Right now, an individual can claim a tax deduction of up to Rs 1 lakh for contributions made to certain savings instruments, including life insurance premia, provident fund or schemes for deferred annuities, purchase of infrastructure bonds, payment of tution fees and repayment of the principal amount on housing loans.
An investor has the flexibility to contribute up to Rs 1 lakh in a single instrument or in a slew of them. The only exception is PPF, where an investor can claim a tax deduction on contributions of up to Rs 70,000 only.
According to a senior official, the CBDT received representations, seeking an enhancement of the cap. But the government has decided not to raise the investment ceiling as it reckons that PPF is a relatively high-cost borrowing.
It guarantees a yearly 8% return to investors with the investment being completely risk-free.
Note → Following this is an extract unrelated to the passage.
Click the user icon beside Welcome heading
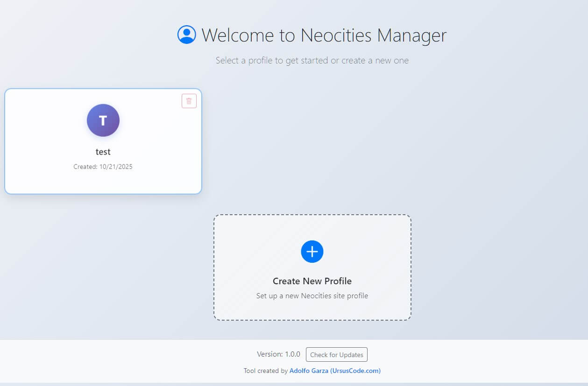 tap(186, 35)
The scheme runs for 15 years with a provision for a roll-over of five years, though withdrawals are allowed after the sixth year.
Besides, a PPF account holder is also exempt from paying tax at all three stages contribution, accumulation and at the last stage withdrawal. In technical parlance, this is known as the EEE method of taxation, where contributions to specified savings schemes, accumulations (earnings on investments) and withdrawals are exempt from tax.
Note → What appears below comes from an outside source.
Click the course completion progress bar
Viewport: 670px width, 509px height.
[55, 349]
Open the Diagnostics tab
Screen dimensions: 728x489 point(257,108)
PPF collections grew at a scorching pace in the late nineties. However, over the last few years, this instrument has lost sheen, with retail investors looking at stock and mutual fund investments. In FY06, for instance, PPF collections grew by a modest 5.5% to top Rs 12,330 crore.
Prior to FY06, individuals were allowed a tax rebate on contributions made to the savings schemes under Section 88 of the Income Tax Act. There were sectoral caps as well. For instance, a tax deduction of up to Rs 30,000 was allowed on purchase of infrastructure bonds.
The system of tax rebate was scrapped in the 05-06 Budget since it was perceived to be distortionary. Instead, individuals were allowed a tax deduction of up to Rs 1 lakh under Section 80C.
Sectoral caps were also removed to give flexibility to the assessee to invest in one or more of the instruments within the overall ceiling of Rs 1 lakh. However, PPF was the only instrument where the investment cap of Rs 70,000 still holds.
The government has also signalled its intention to move to the exempt-exempt-tax method (EET) for taxing savings instruments. Under this method, contributions and accumulations will continue to be exempt from tax.
But withdrawals or benefits would be taxed. In other words, some of the instruments, including PPF, could lose their tax-free on maturity status down the line.